Кабинет оказался под стать приемной: небольшой, но стильный, отделанный с той самой скромной на вид, но дорогой элегантностью, свойственной старой аристократии.
— Садитесь, господа, — сказала Валери с дежурной улыбкой. — Что-нибудь выпьете?
Они отказались. Неизвестно, что чувствовал Лаврик, а вот Мазур, что греха таить, ощутил легкую оторопь: настолько эта особа не походила сейчас на раскованную шлюшку с фотографий, лежащих у Мазура в бумажнике. Волосы собраны в аккуратный старушечий узел, на носу очки в изящной золотой оправе с простыми стеклами (сразу видно), серый строгий жакет напоминает покроем мужской пиджак, белая блузка столь же старомодного фасона, как у секретарши. Одним словом, серьезная, респектабельная адвокатесса, пусть и закончившая юрфак одного из престижных французских университетов всего-то год с небольшим назад. Ну, конечно, с таким папенькой…
— Рада познакомиться, полковник, — бесстрастным светским тоном произнесла Валери. — Я о вас много слышала…
Мазура так и подмывало с улыбочкой спросить: «Надеюсь, не только скверное?» — но он промолчал. Очень уж явственным холодком веяло от красотки, очень уж строгий, деловой у нее сейчас вид…
— Неужели вам понадобилась юридическая помощь? — осведомилась Валери с хорошо скрытой, но безусловно присутствовавшей иронией.
— Пока нет, к счастью, — сказал Мазур. — Мы хотели бы с вами… побеседовать по служебной необходимости. Простите, но я вынужден, вы, как юрист, должны понимать…

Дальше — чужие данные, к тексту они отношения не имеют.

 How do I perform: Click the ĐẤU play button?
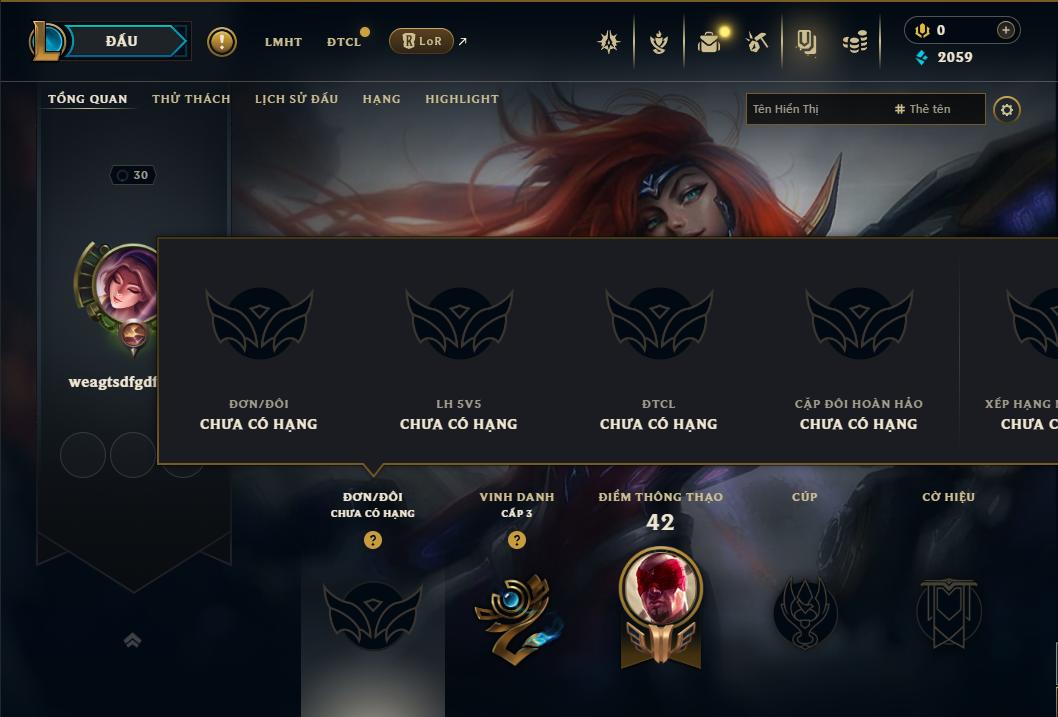point(123,41)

Он раскрыл свою скромную папочку, положил перед девушкой стандартный бланк: подписка о неразглашении — на сей раз указано, что речь идет о государственном преступлении, — эмблемы министерства внутренних дел, печати, подписи…
Валери, чуть нахмурив красивые брови, пробежала глазами печатный текст буквально в несколько секунд. Интересно, будет протестовать, или она в самом деле хороший юрист и прекрасно понимает, что обязана подписать бумагу? Любой юрист должен это понимать, заверил их юрисконсульт из тайной полиции (как не удивительно, но в хозяйстве Мтанги имелись и юристы).
Нет, никаких протестов. С самым невозмутимым видом, взяв золотой «Паркер», она поставила подпись в нужной графе. И обозначила намек на улыбку:
— Надеюсь, я не значусь среди подозреваемых в каком-то государственном преступлении?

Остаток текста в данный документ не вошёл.